──────── Listing

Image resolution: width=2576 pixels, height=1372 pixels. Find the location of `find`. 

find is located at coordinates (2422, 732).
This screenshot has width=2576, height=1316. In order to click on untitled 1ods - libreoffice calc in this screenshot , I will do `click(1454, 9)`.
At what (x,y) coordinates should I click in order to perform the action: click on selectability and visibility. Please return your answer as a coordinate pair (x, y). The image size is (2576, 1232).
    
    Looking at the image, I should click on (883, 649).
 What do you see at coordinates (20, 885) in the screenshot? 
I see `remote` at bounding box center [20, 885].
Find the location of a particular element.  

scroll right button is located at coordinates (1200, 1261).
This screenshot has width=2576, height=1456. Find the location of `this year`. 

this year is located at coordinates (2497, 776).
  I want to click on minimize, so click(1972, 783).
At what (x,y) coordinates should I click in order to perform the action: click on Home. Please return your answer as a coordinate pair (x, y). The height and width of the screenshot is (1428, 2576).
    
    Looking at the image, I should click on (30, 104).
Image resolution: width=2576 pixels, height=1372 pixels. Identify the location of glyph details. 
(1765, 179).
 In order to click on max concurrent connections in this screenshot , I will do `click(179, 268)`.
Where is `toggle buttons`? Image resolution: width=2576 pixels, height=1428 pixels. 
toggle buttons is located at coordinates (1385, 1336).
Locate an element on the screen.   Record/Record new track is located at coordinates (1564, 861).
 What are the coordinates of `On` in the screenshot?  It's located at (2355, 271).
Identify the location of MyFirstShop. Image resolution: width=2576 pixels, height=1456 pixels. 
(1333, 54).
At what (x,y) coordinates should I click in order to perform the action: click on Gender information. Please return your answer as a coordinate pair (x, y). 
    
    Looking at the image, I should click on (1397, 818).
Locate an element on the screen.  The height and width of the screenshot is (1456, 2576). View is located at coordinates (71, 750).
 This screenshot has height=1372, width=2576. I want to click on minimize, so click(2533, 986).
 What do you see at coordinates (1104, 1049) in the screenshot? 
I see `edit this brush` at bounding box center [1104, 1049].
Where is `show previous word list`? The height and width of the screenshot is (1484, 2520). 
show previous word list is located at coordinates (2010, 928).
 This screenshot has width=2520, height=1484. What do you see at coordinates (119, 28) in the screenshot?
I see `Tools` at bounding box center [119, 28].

────────────────

The task
In everything from the line containing "pixels, height=1428 pixels." down to the end of the records, substitute "Screen size" for "Image resolution" and reproduce those lines with nothing else altered.

Correct answer
Where is `toggle buttons`? Screen size: width=2576 pixels, height=1428 pixels. 
toggle buttons is located at coordinates (1385, 1336).
Locate an element on the screen.   Record/Record new track is located at coordinates (1564, 861).
 What are the coordinates of `On` in the screenshot?  It's located at (2355, 271).
Identify the location of MyFirstShop. Screen size: width=2576 pixels, height=1456 pixels. 
(1333, 54).
At what (x,y) coordinates should I click in order to perform the action: click on Gender information. Please return your answer as a coordinate pair (x, y). 
    
    Looking at the image, I should click on (1397, 818).
Locate an element on the screen.  The height and width of the screenshot is (1456, 2576). View is located at coordinates (71, 750).
 This screenshot has height=1372, width=2576. I want to click on minimize, so click(2533, 986).
 What do you see at coordinates (1104, 1049) in the screenshot? 
I see `edit this brush` at bounding box center [1104, 1049].
Where is `show previous word list`? The height and width of the screenshot is (1484, 2520). 
show previous word list is located at coordinates (2010, 928).
 This screenshot has width=2520, height=1484. What do you see at coordinates (119, 28) in the screenshot?
I see `Tools` at bounding box center [119, 28].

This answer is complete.